Some hormones are proteins. Growth hormone, a small protein made by the pituitary gland, is secreted into the bloodstream and acts on tissues throughout the body. In children and adolescents, it drives bone and cartilage growth. In people of all ages, it boosts protein production, promotes fat use, and influences blood sugar levels. Insulin, another protein hormone, does the opposite job on blood sugar: it signals cells to absorb glucose from the bloodstream, keeping levels from climbing too high after a meal.

These protein-based hormones work by binding to receptors on the surface of target cells, triggering a cascade of responses inside the cell. Their effects are typically faster-acting and shorter-lived than those of steroid hormones, which are built from fats rather than proteins.

How Much Protein You Actually Need

The Recommended Dietary Allowance for protein is 0.8 grams per kilogram of body weight, or about 0.36 grams per pound. For a 150-pound person, that works out to roughly 54 grams per day. This is the amount considered sufficient to meet basic needs for a sedentary adult, not necessarily the optimal amount for someone who exercises regularly or is trying to build muscle.

Most active people benefit from more. Research on strength-training men found no adverse health effects from eating around 1.4 grams per pound of body weight (3 grams per kilogram) daily for a full year. Even an intake of 2 grams per pound (4.4 grams per kilogram) for two months showed no apparent side effects in healthy individuals. For people without existing kidney disease, there is no evidence that high protein intake damages kidney function.

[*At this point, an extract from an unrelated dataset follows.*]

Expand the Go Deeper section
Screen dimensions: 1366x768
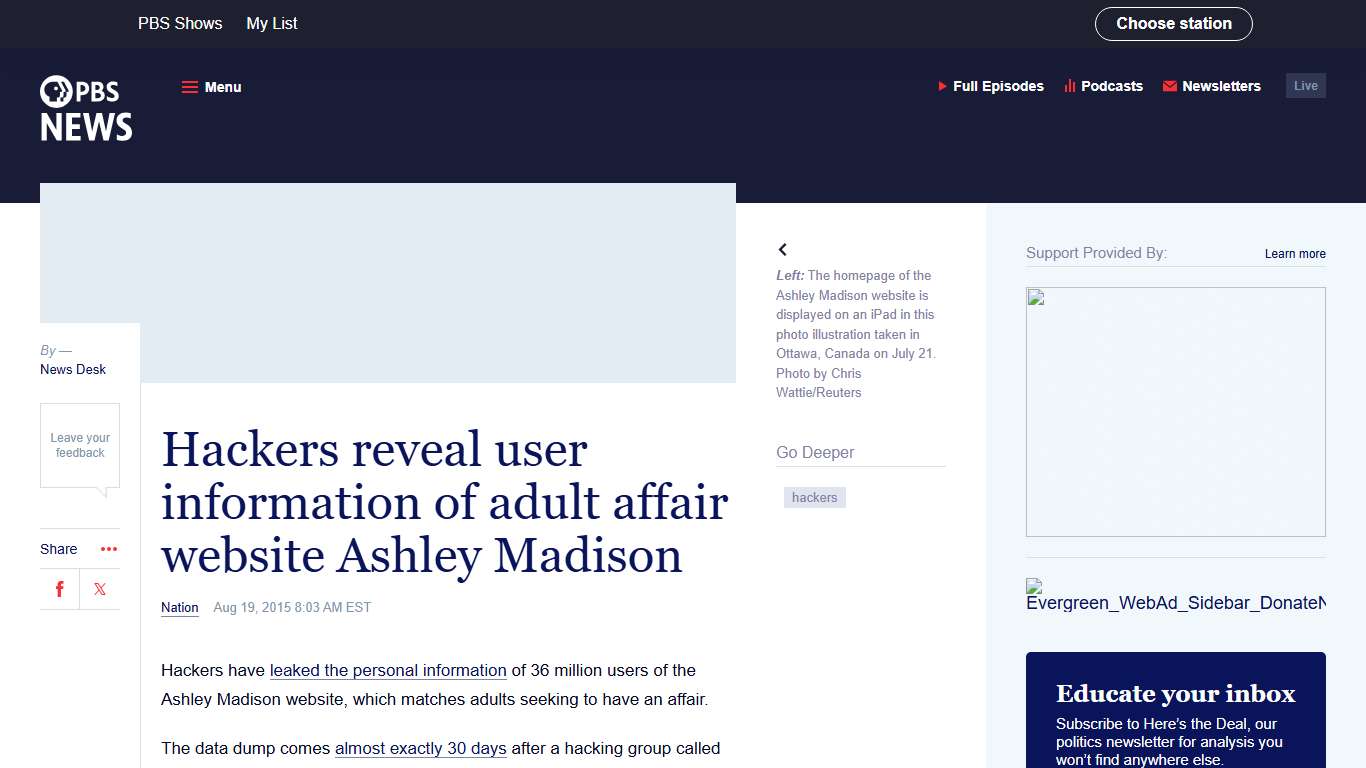point(815,452)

Protein, Metabolism, and Appetite

Protein has a higher thermic effect than carbohydrates or fat, meaning your body burns more calories just digesting it. The energy cost of processing protein is around 23% of the calories consumed, compared to about 6% for carbohydrates and 3% for fat. In practical terms, if you eat 100 calories of protein, roughly 23 of those calories are spent on digestion alone.

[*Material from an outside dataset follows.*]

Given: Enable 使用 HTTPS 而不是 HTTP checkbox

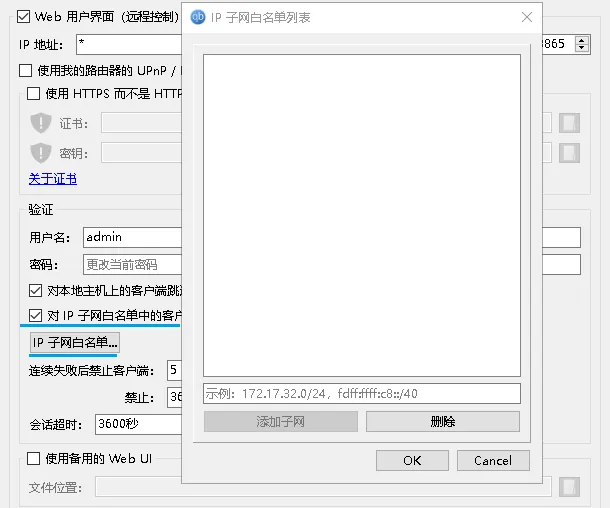Looking at the screenshot, I should 33,93.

Protein also tends to keep you feeling full longer than the same number of calories from carbs or fat. This combination of higher calorie burn during digestion and greater satiety is one reason higher-protein diets consistently show benefits for weight management.

Not All Protein Sources Are Equal

Protein quality depends on two things: the mix of amino acids it contains and how well your body can actually digest and absorb them. Animal proteins like milk, eggs, and meat generally score highest on quality scales because they contain all the essential amino acids in proportions your body can use efficiently. Milk protein concentrate, for example, scores 1.18 on the DIAAS scale (a score above 1.0 is considered excellent). Plant proteins tend to score lower, with some grain-based sources scoring as low as 0.01, largely because they’re low in one or more essential amino acids.

This doesn’t mean plant proteins are useless. Combining different plant sources, like rice and beans, can fill in the gaps left by each individual food. The key point is that if you rely heavily on a single plant protein source, you may not be getting the full amino acid profile your body needs to carry out all the functions described above.